- **RECORDS FOR THE EXERCISE**:

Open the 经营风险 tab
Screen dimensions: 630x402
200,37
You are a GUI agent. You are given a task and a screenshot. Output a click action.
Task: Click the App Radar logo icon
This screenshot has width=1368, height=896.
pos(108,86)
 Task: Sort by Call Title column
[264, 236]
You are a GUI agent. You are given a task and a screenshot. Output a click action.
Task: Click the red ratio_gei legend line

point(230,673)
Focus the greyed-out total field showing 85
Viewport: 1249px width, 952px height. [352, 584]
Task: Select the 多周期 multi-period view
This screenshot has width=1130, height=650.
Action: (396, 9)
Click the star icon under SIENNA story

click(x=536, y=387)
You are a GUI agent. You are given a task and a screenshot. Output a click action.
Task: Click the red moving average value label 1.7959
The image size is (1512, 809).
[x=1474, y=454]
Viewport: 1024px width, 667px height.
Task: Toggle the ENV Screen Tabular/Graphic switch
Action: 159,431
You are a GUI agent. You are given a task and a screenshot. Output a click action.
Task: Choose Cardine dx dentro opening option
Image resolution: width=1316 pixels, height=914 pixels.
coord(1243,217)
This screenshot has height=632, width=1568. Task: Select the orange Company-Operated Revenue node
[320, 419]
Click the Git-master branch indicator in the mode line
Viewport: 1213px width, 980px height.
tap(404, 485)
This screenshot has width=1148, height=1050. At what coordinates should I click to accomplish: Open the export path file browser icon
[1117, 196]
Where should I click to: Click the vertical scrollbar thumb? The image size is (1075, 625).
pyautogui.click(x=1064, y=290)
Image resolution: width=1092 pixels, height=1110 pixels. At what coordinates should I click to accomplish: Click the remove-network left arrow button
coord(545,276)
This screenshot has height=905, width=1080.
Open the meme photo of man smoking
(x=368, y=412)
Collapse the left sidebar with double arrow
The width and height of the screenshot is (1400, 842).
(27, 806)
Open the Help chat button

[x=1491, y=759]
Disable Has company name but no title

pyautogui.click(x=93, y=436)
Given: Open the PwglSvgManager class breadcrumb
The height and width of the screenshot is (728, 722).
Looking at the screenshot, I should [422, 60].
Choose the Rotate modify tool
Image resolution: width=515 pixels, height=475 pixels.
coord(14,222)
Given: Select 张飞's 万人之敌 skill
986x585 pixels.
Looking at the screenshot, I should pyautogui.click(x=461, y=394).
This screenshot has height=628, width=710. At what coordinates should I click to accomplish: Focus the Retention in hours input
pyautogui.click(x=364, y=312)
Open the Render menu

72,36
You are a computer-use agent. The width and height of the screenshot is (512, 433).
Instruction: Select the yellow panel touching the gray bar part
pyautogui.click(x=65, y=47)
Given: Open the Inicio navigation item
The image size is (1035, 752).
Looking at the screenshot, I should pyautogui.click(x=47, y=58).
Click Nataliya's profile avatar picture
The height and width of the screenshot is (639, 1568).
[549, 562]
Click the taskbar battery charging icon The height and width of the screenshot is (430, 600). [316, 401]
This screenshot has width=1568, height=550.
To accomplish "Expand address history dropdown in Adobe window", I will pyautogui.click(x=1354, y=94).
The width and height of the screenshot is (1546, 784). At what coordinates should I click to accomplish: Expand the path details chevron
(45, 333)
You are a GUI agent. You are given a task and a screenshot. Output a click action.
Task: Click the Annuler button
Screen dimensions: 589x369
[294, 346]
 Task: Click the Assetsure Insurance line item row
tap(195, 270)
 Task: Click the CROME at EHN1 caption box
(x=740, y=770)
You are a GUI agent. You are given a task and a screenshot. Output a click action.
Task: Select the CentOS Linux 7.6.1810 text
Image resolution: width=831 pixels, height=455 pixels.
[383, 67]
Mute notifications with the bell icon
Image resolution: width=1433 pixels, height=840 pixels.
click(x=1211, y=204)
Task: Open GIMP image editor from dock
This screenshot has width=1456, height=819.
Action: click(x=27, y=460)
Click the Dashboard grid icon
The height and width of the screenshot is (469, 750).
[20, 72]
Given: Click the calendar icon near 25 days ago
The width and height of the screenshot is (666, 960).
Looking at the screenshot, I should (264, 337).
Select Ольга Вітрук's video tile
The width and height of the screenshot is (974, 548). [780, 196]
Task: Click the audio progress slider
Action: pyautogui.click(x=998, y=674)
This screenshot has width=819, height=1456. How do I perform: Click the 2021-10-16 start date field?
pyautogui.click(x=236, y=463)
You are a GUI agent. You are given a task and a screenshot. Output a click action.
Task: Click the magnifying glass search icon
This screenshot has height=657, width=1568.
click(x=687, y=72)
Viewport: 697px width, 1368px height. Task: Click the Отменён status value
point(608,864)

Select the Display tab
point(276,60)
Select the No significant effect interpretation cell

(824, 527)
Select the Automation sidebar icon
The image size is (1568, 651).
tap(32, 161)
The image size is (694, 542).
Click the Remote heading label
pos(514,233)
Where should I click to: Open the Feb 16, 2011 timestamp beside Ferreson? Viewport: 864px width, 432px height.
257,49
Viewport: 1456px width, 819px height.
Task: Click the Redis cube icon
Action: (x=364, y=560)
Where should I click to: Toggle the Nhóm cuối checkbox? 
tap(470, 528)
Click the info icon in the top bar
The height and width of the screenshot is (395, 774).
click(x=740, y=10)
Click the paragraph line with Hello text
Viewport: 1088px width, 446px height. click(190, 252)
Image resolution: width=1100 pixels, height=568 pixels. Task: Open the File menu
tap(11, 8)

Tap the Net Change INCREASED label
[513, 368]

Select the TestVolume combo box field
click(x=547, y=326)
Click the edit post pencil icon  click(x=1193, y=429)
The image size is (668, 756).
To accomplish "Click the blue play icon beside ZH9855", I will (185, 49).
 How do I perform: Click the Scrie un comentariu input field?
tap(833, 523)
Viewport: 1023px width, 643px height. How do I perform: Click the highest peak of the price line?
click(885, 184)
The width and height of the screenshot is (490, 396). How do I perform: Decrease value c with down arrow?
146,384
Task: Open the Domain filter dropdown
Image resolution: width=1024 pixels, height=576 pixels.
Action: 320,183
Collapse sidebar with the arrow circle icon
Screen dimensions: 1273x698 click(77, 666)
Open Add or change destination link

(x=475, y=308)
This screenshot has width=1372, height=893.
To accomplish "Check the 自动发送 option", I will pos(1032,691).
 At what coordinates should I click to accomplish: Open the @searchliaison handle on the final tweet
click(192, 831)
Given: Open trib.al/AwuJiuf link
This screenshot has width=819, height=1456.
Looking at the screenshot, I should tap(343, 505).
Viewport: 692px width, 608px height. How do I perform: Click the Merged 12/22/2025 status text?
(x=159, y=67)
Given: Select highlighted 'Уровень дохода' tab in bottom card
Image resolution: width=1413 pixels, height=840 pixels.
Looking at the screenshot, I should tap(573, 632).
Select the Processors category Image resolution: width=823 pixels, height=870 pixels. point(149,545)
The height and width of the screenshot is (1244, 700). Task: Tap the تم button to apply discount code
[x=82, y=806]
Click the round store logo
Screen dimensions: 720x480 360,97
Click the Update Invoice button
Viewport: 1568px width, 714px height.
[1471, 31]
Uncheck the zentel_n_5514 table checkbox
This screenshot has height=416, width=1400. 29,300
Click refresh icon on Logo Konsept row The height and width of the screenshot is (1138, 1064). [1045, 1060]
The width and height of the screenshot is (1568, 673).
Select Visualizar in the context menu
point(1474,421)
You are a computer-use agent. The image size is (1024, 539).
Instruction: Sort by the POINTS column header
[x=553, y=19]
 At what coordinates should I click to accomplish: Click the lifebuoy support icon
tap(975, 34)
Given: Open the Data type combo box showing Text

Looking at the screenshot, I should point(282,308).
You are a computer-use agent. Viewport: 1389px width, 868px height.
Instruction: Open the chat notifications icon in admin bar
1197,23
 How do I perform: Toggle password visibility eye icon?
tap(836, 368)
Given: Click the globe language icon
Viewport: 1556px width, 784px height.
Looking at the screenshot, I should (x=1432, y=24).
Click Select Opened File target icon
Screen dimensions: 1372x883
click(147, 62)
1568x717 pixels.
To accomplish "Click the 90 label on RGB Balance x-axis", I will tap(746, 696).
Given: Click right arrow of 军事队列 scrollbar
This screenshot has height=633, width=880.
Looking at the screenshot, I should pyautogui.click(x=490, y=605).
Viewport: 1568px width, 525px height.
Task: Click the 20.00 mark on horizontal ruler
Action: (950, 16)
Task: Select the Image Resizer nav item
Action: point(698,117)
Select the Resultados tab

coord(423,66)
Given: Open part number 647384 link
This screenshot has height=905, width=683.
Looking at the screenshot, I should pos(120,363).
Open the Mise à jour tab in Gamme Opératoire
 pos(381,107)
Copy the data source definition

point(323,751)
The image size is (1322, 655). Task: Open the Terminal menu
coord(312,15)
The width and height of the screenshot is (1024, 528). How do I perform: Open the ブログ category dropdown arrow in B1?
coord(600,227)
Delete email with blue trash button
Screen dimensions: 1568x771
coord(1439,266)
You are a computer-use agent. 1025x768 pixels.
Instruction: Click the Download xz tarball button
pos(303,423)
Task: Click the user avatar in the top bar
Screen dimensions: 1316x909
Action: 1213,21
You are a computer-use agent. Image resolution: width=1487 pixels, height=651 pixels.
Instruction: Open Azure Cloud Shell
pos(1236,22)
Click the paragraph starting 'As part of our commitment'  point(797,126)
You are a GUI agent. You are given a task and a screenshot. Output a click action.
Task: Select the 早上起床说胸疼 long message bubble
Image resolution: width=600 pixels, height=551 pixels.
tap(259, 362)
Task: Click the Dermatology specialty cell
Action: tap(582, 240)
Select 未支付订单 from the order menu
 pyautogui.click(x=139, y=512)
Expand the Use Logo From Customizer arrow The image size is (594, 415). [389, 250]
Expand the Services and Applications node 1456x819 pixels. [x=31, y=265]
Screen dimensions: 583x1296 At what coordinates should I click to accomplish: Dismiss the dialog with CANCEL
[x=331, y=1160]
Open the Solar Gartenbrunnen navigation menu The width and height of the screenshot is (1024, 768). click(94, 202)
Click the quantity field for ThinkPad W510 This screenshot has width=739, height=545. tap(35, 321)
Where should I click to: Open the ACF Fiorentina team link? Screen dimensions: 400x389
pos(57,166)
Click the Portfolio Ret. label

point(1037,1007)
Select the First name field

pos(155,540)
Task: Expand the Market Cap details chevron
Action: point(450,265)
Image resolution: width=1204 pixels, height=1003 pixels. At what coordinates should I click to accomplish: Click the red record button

- **WHAT THE TASK ASKS**: Copy out the items from the line containing "The width and height of the screenshot is (1568, 673)." through the line containing "coord(312,15)", including both of those lines.

- **RESULT OF THE EXERCISE**:
The width and height of the screenshot is (1568, 673).
Select Visualizar in the context menu
point(1474,421)
You are a computer-use agent. The image size is (1024, 539).
Instruction: Sort by the POINTS column header
[x=553, y=19]
 At what coordinates should I click to accomplish: Click the lifebuoy support icon
tap(975, 34)
Given: Open the Data type combo box showing Text

Looking at the screenshot, I should point(282,308).
You are a computer-use agent. Viewport: 1389px width, 868px height.
Instruction: Open the chat notifications icon in admin bar
1197,23
 How do I perform: Toggle password visibility eye icon?
tap(836, 368)
Given: Click the globe language icon
Viewport: 1556px width, 784px height.
Looking at the screenshot, I should (x=1432, y=24).
Click Select Opened File target icon
Screen dimensions: 1372x883
click(147, 62)
1568x717 pixels.
To accomplish "Click the 90 label on RGB Balance x-axis", I will tap(746, 696).
Given: Click right arrow of 军事队列 scrollbar
This screenshot has height=633, width=880.
Looking at the screenshot, I should pyautogui.click(x=490, y=605).
Viewport: 1568px width, 525px height.
Task: Click the 20.00 mark on horizontal ruler
Action: (950, 16)
Task: Select the Image Resizer nav item
Action: point(698,117)
Select the Resultados tab

coord(423,66)
Given: Open part number 647384 link
This screenshot has height=905, width=683.
Looking at the screenshot, I should pos(120,363).
Open the Mise à jour tab in Gamme Opératoire
 pos(381,107)
Copy the data source definition

point(323,751)
The image size is (1322, 655). Task: Open the Terminal menu
coord(312,15)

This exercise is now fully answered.